Simon Singh, one of the country's foremost science writers, said that ministers were not doing enough to address chronic teacher shortages, which threaten the subjects and put economic prosperity at risk.
His warnings follow government responses this summer to two lengthy official inquiries into maths and science, which examine the dearth of subject specialist teachers.
Ministers announced new centres for excellent teaching in the subjects, removal of the limit on advanced skills teachers' salaries and a pledge to come nearer to hitting recruitment targets.
But Dr Singh said he had struggled to find any sense of urgency in the response to the Smith report on maths teaching from Charles Clarke, the Education Secretary.
"I don't see a recognition that this is a massive crisis," he said. "I'm not quite sure what the Government is going to do to turn this around."
Ministers captured headlines with a pledge to pay the best maths teachers in excess of pound;50,000 when they announced their response. But, as The TES reported, the moves on pay will affect only advanced skills teachers, around 2 per cent of staff. Ministers will not pay teachers more than pound;50,000 but are giving schools the flexibility to do so.
Dr Singh said he was not convinced more pay in itself was the answer. But nor did he think other initiatives were the solution.
He said: "The Government has to do more than just build a centre for excellent maths teaching, or science teaching. Anyone can put up a building.
"Neither that, nor looking at, say, changes in the curriculum, will answer the fundamental problem, which is getting more people into teaching."
Dr Singh, the author of Fermat's Last Theorem, a bestselling account of the solving of one of the most elusive problems in maths, visits dozens of schools a year. He said he regularly met "wonderful" science teachers, but was also confronted by horrendous tales of recruitment difficulties. One secondary school he visited did not have a single qualified science teacher.
He said there were no easy answers but he wanted the Government to embark on a detailed, five-year study of recruitment patterns in, say, 50 schools to get a true picture of the difficulties they faced.
He also attacked the teaching of creationism in some school science lessons as "just dreadful". Emmanuel college, in Gateshead, teaches creationism alongside evolutionary theory.

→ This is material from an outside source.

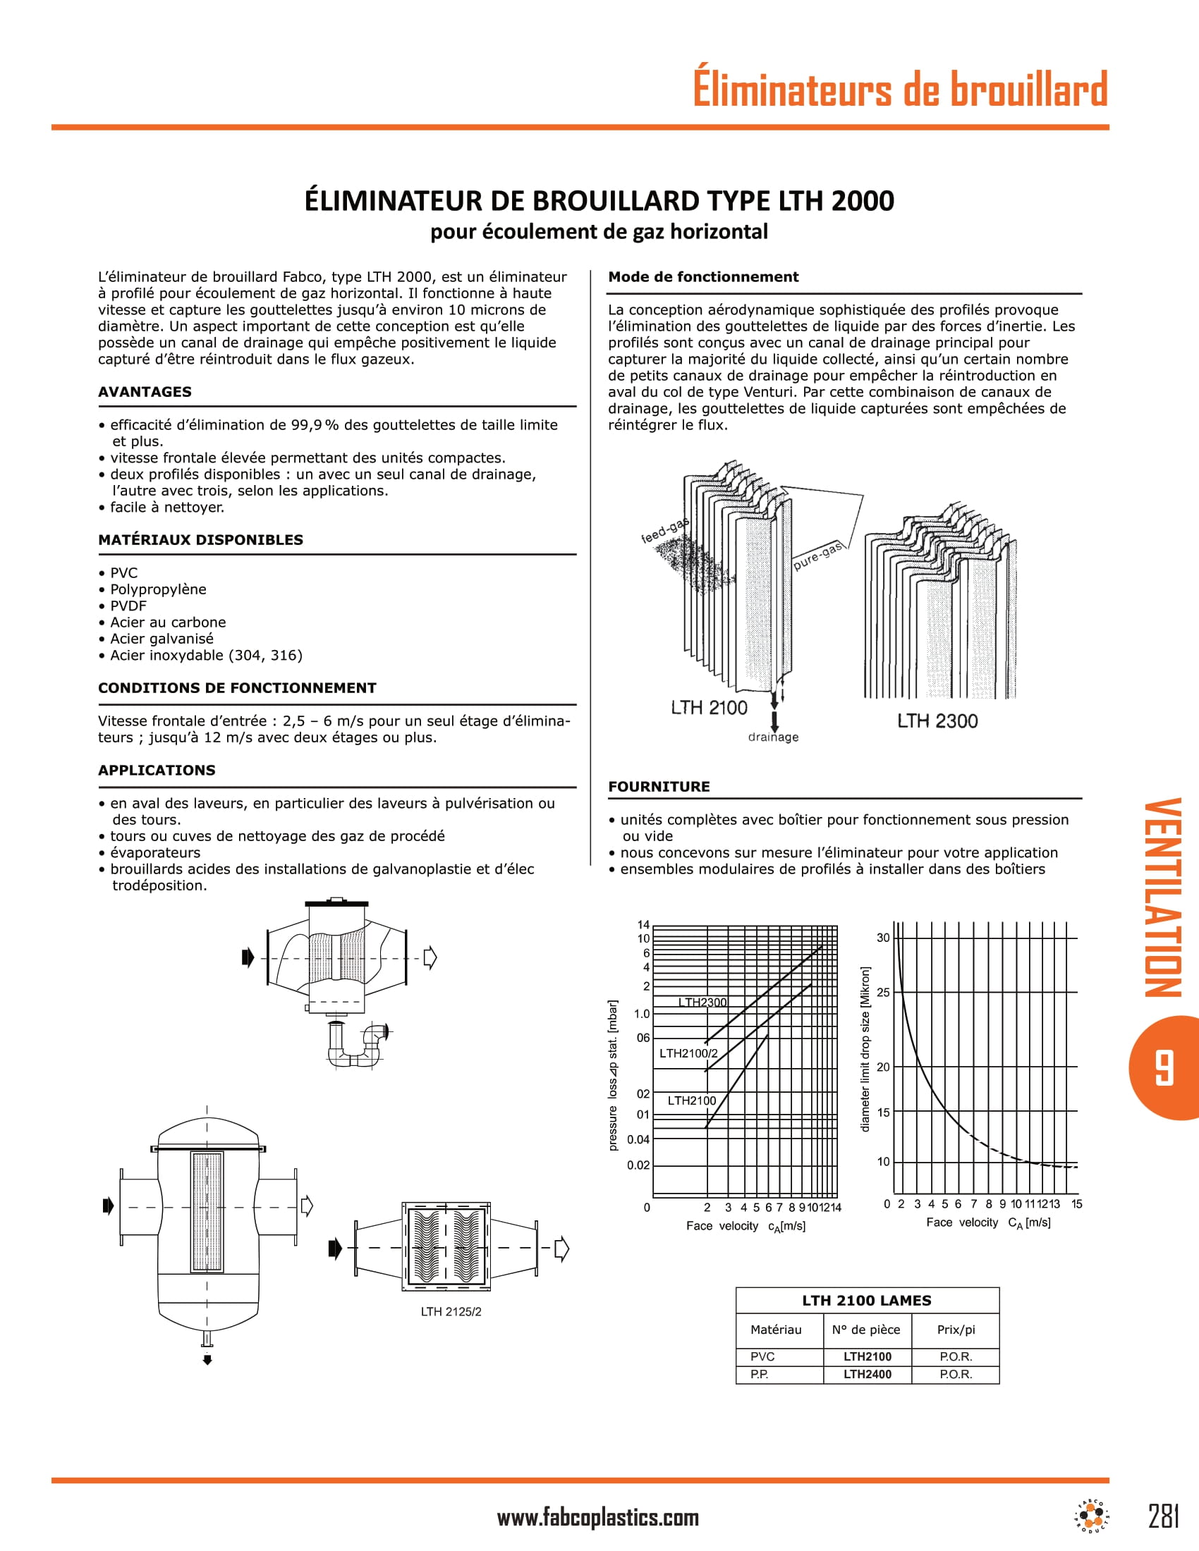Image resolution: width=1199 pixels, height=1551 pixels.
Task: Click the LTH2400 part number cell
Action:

Dr Singh said: "We don't teach Einstein in RE. So why teach religion in science?"
His comments will be particularly bruising for ministers, as he is not a habitual critic. Dr Singh said he supported much of the Government's record, including primary school reform and its investment in the infrastructure of science.
The criticisms coincided with the publication of his latest book, Big Bang, an account of the birth of the universe, the history of cosmology and the development of the scientific method.